### Excerpt
'''

In Android Q, apps that aren't the default file manager or gallery can only modify and/or delete image files which they own, so, which an app has created.
Granting the read/write permissions doesn’t allow to modify or to delete any file that isn’t owned by an app.
This implies that not only files created by other apps are out of reach, but also if an app gets uninstalled and then reinstalled, then this one loses the ownership over all the public files that the app previously created. So, after the re-installation it can’t modify or delete them anymore.
When wanting to modify 1 image file or to delete a bulk of multiple images files, which were previously owned by an app, but lost ownership due to a re-installation, then what is the procedure to achieve such actions (delete or modify)?
The preferable solution would be not to use the SAF file picker, in the sense of avoid requesting to the user to select and grant a location through SAF.
And if the only solution is to use the SAF file picker, then how can be triggered to directly prompt to delete a set of known specific files without requesting tree access, neither having to tell the user to browse, search, and do it himself?
what is the procedure to achieve such actions (delete or modify)?
AFAIK, your only option is to use the SAF and get rights that way.
The preferable solution would be not to use the SAF file picker, in the sense of avoid requesting to the user to select and grant a location through SAF.
That's not possible. It would be a security flaw if it were. Please understand that while you think that these are your files, from the OS' standpoint, they are just files on the device. If apps could get arbitrary modification access to arbitrary files, that would be a step backwards from the fairly insecure stuff we had previously.

'''

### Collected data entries

'''

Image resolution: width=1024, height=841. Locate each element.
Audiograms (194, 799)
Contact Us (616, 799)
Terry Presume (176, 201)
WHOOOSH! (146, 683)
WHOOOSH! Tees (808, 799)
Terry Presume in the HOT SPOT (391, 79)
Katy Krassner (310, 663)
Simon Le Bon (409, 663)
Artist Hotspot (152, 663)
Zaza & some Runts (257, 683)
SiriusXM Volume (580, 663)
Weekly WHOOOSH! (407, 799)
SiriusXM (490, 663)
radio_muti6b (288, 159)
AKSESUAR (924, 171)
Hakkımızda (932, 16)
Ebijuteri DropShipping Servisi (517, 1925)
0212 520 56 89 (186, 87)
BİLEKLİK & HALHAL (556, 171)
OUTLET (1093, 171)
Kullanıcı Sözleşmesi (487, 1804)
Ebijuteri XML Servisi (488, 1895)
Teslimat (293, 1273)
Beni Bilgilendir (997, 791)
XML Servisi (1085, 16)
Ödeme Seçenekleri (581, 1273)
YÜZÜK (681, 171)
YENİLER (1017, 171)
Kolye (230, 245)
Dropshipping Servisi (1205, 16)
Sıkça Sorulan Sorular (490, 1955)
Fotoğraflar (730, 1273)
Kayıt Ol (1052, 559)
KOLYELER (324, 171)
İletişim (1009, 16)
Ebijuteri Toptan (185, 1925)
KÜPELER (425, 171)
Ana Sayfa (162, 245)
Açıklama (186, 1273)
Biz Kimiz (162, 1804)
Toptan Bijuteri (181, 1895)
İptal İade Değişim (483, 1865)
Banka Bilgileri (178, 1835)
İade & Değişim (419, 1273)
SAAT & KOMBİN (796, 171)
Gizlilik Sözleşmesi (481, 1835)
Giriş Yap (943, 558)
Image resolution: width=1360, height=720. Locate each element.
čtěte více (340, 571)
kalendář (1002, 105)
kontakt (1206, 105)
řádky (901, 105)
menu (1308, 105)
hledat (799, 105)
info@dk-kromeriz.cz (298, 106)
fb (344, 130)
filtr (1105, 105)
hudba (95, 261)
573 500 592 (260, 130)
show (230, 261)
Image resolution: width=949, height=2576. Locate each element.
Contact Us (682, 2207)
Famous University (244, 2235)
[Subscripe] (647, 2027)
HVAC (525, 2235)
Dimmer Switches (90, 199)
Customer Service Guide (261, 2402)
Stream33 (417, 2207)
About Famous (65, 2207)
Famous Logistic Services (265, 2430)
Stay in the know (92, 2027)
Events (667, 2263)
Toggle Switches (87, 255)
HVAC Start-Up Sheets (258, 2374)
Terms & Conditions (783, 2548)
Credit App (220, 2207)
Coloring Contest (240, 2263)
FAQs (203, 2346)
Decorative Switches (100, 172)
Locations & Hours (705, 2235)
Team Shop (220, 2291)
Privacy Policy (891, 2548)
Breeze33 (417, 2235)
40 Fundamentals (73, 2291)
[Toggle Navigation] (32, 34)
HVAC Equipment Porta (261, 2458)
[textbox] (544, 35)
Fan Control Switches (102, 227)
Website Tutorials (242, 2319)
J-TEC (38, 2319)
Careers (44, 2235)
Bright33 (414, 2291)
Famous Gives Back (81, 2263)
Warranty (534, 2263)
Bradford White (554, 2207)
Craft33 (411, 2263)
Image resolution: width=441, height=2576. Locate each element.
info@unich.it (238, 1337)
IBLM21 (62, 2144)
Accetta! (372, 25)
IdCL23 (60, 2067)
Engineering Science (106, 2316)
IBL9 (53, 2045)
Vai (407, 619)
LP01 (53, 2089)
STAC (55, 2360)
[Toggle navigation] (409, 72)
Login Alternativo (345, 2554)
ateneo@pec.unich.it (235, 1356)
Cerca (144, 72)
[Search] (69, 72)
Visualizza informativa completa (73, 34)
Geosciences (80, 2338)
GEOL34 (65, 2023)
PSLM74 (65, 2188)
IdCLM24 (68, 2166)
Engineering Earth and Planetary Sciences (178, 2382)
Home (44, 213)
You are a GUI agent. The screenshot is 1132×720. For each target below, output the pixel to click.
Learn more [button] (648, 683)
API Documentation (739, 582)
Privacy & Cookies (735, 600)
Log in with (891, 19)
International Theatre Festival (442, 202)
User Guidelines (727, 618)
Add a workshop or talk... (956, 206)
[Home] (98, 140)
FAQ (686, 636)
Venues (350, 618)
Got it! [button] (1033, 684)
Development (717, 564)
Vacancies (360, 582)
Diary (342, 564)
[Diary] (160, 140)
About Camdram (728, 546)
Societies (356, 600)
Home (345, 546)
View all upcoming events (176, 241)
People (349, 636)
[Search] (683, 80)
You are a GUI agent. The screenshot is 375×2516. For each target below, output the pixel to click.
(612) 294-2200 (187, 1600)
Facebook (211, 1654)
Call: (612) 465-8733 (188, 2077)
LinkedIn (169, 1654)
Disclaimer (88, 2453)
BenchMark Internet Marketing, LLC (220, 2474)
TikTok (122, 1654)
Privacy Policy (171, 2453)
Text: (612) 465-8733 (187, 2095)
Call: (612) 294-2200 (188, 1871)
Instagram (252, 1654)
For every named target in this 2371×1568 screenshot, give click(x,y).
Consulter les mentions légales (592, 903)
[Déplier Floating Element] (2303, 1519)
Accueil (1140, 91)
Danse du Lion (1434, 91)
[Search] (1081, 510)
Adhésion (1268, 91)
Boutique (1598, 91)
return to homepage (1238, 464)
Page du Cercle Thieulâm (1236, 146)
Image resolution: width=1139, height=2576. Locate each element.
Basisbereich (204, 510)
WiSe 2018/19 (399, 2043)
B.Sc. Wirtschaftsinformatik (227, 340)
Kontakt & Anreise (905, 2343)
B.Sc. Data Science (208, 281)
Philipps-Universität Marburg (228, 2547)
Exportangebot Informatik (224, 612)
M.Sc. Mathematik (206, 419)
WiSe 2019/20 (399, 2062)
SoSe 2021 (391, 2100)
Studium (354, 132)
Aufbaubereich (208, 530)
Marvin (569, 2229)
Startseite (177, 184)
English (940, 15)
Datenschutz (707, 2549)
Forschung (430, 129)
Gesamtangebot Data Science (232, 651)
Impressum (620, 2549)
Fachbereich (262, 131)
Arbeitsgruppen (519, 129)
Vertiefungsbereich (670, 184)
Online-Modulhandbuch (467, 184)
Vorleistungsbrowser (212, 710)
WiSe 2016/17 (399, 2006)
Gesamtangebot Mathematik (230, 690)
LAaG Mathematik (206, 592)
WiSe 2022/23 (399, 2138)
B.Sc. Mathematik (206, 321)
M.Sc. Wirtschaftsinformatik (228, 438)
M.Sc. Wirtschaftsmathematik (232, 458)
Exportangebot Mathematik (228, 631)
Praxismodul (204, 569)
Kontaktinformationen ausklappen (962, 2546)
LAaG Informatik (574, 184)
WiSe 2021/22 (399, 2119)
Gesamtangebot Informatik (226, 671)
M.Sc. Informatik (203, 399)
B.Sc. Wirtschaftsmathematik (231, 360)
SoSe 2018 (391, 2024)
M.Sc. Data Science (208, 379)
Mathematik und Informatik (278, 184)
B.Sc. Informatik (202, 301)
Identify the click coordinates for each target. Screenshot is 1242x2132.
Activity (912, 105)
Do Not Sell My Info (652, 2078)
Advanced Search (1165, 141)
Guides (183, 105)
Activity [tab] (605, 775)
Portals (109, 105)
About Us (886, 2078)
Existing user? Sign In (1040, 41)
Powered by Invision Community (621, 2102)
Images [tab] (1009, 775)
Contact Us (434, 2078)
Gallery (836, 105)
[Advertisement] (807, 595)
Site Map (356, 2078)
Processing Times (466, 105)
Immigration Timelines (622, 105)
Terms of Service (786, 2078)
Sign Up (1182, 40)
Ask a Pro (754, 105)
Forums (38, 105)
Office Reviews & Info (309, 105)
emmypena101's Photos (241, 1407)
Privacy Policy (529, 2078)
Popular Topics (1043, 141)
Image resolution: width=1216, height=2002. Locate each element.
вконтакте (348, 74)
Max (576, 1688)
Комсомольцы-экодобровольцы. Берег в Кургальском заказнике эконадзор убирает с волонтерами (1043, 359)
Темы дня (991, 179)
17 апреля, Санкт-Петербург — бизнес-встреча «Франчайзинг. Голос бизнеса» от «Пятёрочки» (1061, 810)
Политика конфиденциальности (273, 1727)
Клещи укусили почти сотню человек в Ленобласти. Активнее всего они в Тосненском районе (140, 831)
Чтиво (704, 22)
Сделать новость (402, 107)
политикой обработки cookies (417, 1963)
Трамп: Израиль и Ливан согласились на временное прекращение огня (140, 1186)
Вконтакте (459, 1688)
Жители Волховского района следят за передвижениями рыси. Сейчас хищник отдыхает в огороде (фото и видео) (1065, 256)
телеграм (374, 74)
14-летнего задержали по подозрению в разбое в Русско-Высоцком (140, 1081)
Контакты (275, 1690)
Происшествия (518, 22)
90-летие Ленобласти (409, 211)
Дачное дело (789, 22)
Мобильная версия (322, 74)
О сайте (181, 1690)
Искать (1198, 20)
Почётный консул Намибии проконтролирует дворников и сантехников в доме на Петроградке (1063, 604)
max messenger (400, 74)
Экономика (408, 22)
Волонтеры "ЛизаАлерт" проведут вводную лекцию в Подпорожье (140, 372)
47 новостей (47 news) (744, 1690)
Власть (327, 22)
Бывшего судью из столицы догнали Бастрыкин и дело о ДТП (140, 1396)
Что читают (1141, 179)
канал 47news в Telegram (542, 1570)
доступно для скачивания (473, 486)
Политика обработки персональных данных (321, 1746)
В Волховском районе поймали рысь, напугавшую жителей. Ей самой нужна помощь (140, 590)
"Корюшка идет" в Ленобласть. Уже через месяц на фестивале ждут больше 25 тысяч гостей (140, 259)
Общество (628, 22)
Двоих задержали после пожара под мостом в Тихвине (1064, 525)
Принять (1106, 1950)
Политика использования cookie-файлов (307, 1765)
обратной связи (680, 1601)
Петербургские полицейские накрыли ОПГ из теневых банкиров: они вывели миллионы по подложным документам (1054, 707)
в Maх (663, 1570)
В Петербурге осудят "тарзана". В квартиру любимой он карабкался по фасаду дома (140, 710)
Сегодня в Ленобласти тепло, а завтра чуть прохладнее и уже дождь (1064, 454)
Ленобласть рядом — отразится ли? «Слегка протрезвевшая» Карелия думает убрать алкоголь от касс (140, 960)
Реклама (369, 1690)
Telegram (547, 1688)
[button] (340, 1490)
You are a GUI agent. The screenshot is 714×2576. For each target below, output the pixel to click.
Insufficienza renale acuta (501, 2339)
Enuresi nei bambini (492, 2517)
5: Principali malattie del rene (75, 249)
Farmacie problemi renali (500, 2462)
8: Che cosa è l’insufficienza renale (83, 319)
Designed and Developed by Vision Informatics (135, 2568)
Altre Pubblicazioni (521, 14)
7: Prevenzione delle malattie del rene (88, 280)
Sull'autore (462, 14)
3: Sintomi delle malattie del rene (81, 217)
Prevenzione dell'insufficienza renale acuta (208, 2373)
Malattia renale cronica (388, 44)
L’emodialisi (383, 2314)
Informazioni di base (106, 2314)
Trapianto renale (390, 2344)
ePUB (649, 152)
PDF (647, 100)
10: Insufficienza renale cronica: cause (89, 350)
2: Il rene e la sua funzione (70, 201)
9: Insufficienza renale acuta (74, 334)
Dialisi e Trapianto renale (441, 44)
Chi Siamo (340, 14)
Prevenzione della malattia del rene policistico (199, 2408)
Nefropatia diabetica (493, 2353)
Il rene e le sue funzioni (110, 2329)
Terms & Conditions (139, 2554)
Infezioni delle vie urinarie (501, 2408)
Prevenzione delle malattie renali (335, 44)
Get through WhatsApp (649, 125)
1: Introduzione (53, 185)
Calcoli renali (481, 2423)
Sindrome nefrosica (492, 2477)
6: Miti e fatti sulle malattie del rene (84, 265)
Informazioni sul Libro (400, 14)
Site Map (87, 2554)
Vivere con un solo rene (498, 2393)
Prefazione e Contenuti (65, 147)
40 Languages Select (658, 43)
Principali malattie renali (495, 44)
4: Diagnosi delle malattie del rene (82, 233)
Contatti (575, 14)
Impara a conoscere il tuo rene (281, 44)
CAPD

'''

### Exercise requirements
A) Say whether each statement agrees with the Android Q file ownership discussion, and give the exact words from it that decide each answer: (i) granting read/write permissions lets an app delete files it does not own; (ii) an app that is uninstalled and reinstalled loses ownership of the public files it created before; (iii) the reply names the SAF as the only option.
B) Resume the Android Q file ownership discussion, starting after its last sentence.

### Outputs in order
A)
(i) No: "Granting the read/write permissions doesn’t allow to modify or to delete any file that isn’t owned by an app."
(ii) Yes: "if an app gets uninstalled and then reinstalled, then this one loses the ownership over all the public files that the app previously created."
(iii) Yes: "AFAIK, your only option is to use the SAF and get rights that way."

B)
how can be triggered to directly prompt to delete a set of known specific files
There is no delete-document or delete-tree UI option in SAF, though it's not a bad idea.
neither having to tell the user to browse, search, and do it himself?
That you might be able to work around. You can try this:
Step #1: Get a Uri
for one of the MediaStore
entries (e.g., use ContentUris
and one of the IDs from a query()
for your content)
Step #2: Use getDocumentUri()
to transmogrify that MediaStore
Uri
into an SAF Uri
pointing to the same content
Step #3: Put that SAF Uri
as the EXTRA_INITIAL_URI
value in an ACTION_OPEN_DOCUMENT_TREE
Intent
, and use that to try to pre-populate the tree picker to your content's directory
Step #4: Validate that the Uri
you get back from ACTION_OPEN_DOCUMENT_TREE
is the one you are expecting (it has your files, it matches the EXTRA_INITIAL_URI
, or something along those lines)
At this point, you now can delete the files using DocumentFile.fromTreeUri()
to get a DocumentFile
for the tree, and from there list the files in the tree and delete them.